### [Compito assegnato]
Riproduci per intero, senza alcuna modifica, il testo sul razzismo nel calcio italiano che segue.

### [Testo di studio]
|---|

Con gli africani, la questione è emersa qualche anno più tardi: nel 1996, il 20enne afro-olandese Maickel Ferrier stava per diventare il primo nero della storia dell’Hellas Verona, e i tifosi scaligeri reagirono esponendo allo stadio un manichino nero con la maglia veronese e impiccato, affiancato da due individui con i costumi del Ku Klux Klan; nel 2001, il 17enne Akeem Omolade del Treviso venne coperto da fischi e insulti da parte dei suoi stessi tifosi; seguirono i casi di André Zoro in Inter-Messina, nel 2005, di Samuel Eto’o in Cagliari-Inter, nel 2010, di Kevin Prince Boateng in Pro Patria-Milan, nel 2013, dello stesso Koulibaly, di Sulley Muntari, di Mario Balotelli, e di molti altri. Quasi sempre da parte dei tifosi, qualche volta da parte di altri calciatori – nel 2016, dopo un derby perso contro la Roma, il laziale Senad Lulic disse che Antonio Rudiger “due anni fa a Stoccarda vendeva calzini e cinture”, e successivamente si rifiutò di scusarsi – e a volte ci si mettono di mezzo anche allenatori e dirigenti.

Nel 2014, Carlo Tavecchio, presidente della Lega Dilettanti, disse che in Italia venivano regolarmente ingaggiati giocatori africani che fino a poco tempo prima “mangiavano le banane”. Un mese dopo, Tavecchio veniva eletto a capo della Figc, il più importante organo dirigenziale del calcio italiano. Casi come questo sono spesso stati derubricati a semplici uscite a vuoto – “gaffe”, le chiamano spesso i giornali, cioè parole o frasi goffe, errori, causati dalla stupidità e non, piuttosto, da una precisa impostazione culturale – mentre di fatto sono serviti a legittimare la crescita del razzismo nel tifo. Nel 2005, commentando il caso di Zoro, l’allenatore del Lecce Silvio Baldini, pur dichiarandosi solidale con il calciatore ivoriano, aggiunse che il razzismo c’è “anche in Africa da parte dei neri verso i bianchi”. Relativismo storico.

|---|

### [Dati disponibili]
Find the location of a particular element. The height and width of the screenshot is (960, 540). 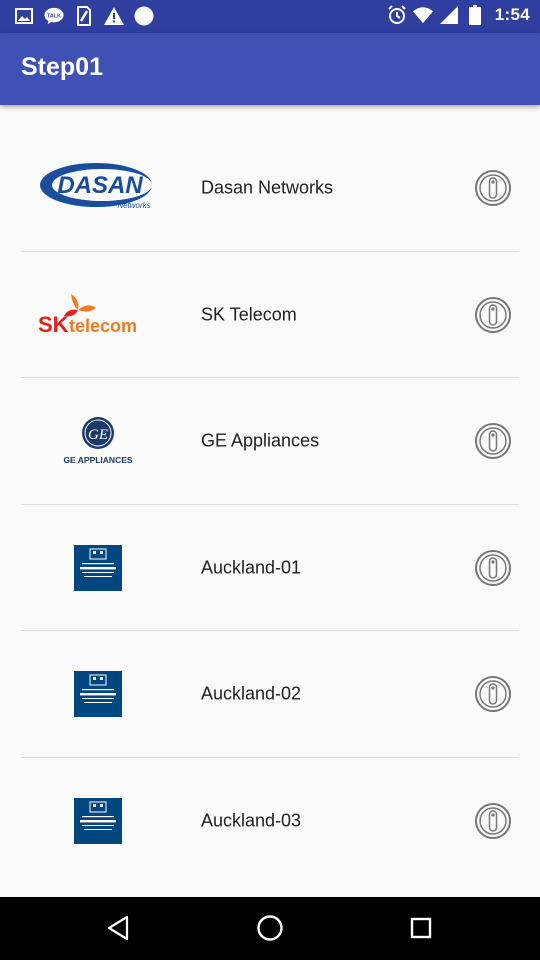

|---|

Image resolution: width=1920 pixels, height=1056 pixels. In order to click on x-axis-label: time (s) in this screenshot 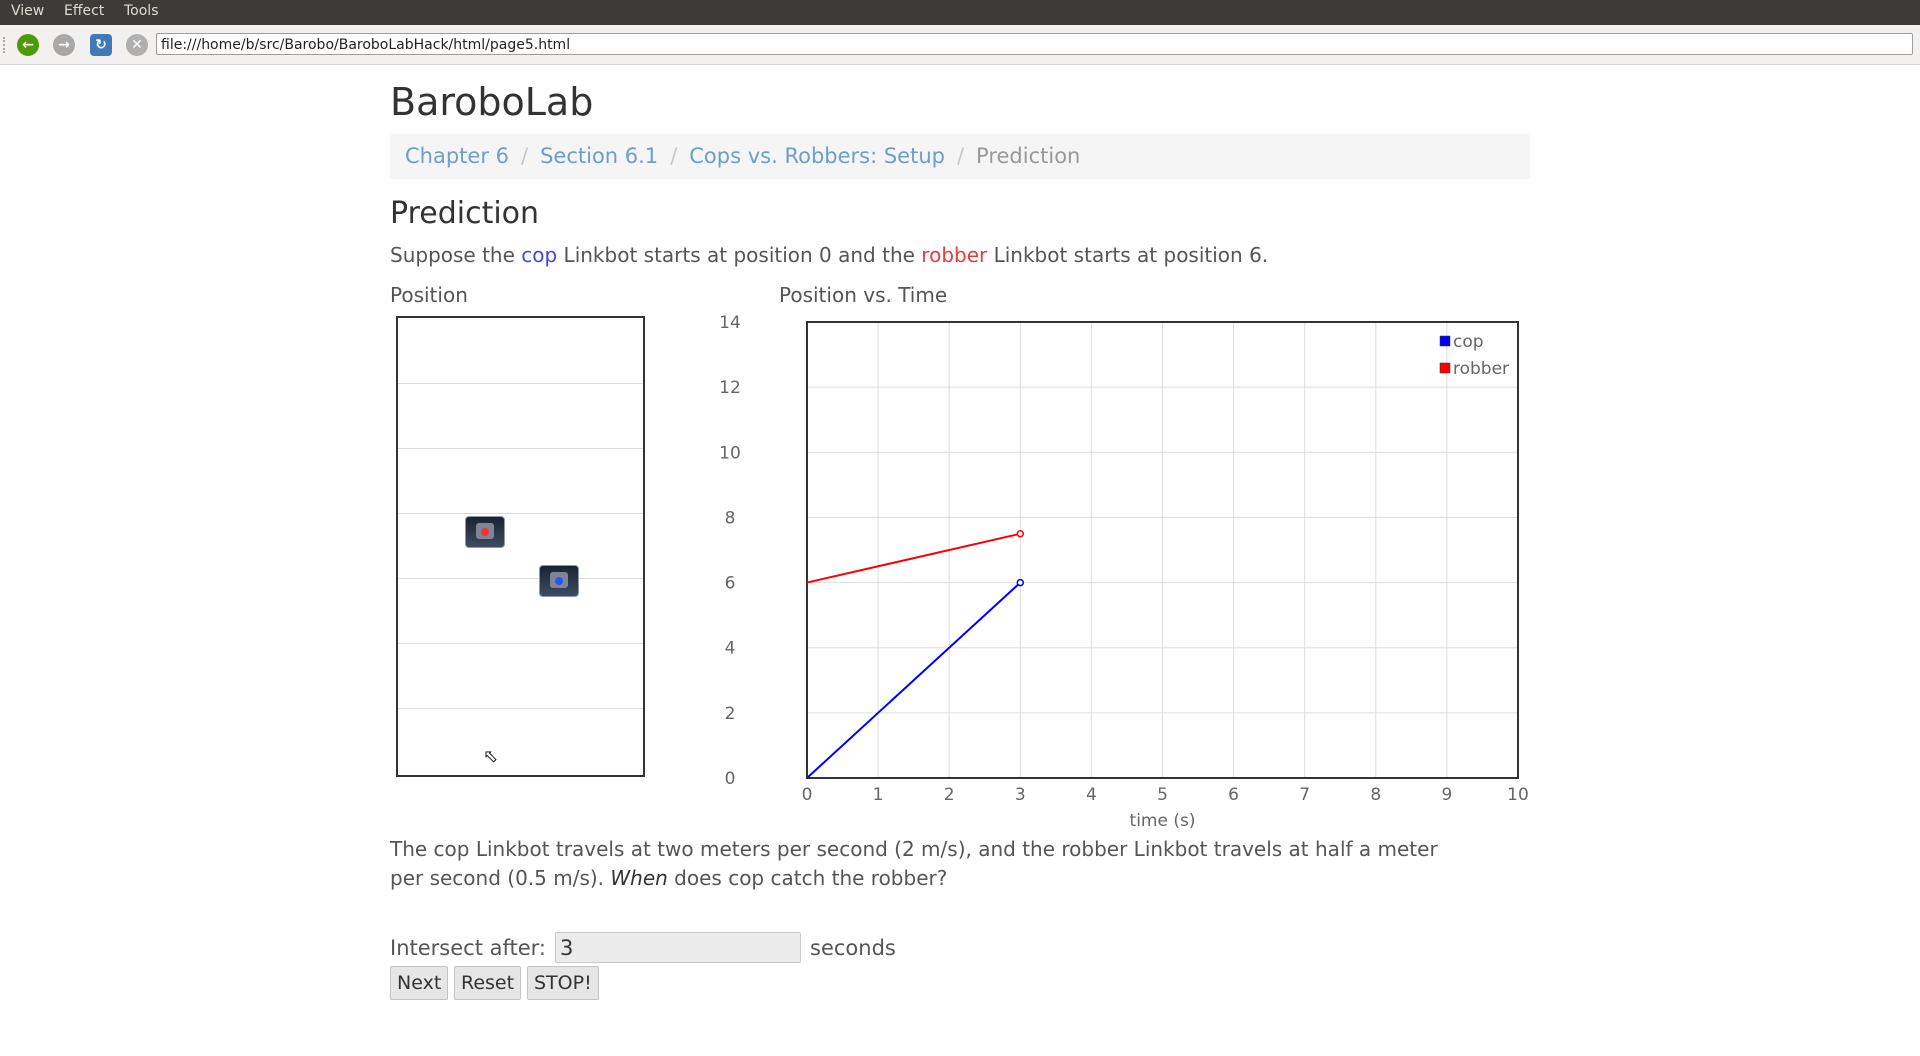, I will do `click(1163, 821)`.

|---|

### [Risposta scritta]
Con gli africani, la questione è emersa qualche anno più tardi: nel 1996, il 20enne afro-olandese Maickel Ferrier stava per diventare il primo nero della storia dell’Hellas Verona, e i tifosi scaligeri reagirono esponendo allo stadio un manichino nero con la maglia veronese e impiccato, affiancato da due individui con i costumi del Ku Klux Klan; nel 2001, il 17enne Akeem Omolade del Treviso venne coperto da fischi e insulti da parte dei suoi stessi tifosi; seguirono i casi di André Zoro in Inter-Messina, nel 2005, di Samuel Eto’o in Cagliari-Inter, nel 2010, di Kevin Prince Boateng in Pro Patria-Milan, nel 2013, dello stesso Koulibaly, di Sulley Muntari, di Mario Balotelli, e di molti altri. Quasi sempre da parte dei tifosi, qualche volta da parte di altri calciatori – nel 2016, dopo un derby perso contro la Roma, il laziale Senad Lulic disse che Antonio Rudiger “due anni fa a Stoccarda vendeva calzini e cinture”, e successivamente si rifiutò di scusarsi – e a volte ci si mettono di mezzo anche allenatori e dirigenti.

Nel 2014, Carlo Tavecchio, presidente della Lega Dilettanti, disse che in Italia venivano regolarmente ingaggiati giocatori africani che fino a poco tempo prima “mangiavano le banane”. Un mese dopo, Tavecchio veniva eletto a capo della Figc, il più importante organo dirigenziale del calcio italiano. Casi come questo sono spesso stati derubricati a semplici uscite a vuoto – “gaffe”, le chiamano spesso i giornali, cioè parole o frasi goffe, errori, causati dalla stupidità e non, piuttosto, da una precisa impostazione culturale – mentre di fatto sono serviti a legittimare la crescita del razzismo nel tifo. Nel 2005, commentando il caso di Zoro, l’allenatore del Lecce Silvio Baldini, pur dichiarandosi solidale con il calciatore ivoriano, aggiunse che il razzismo c’è “anche in Africa da parte dei neri verso i bianchi”. Relativismo storico.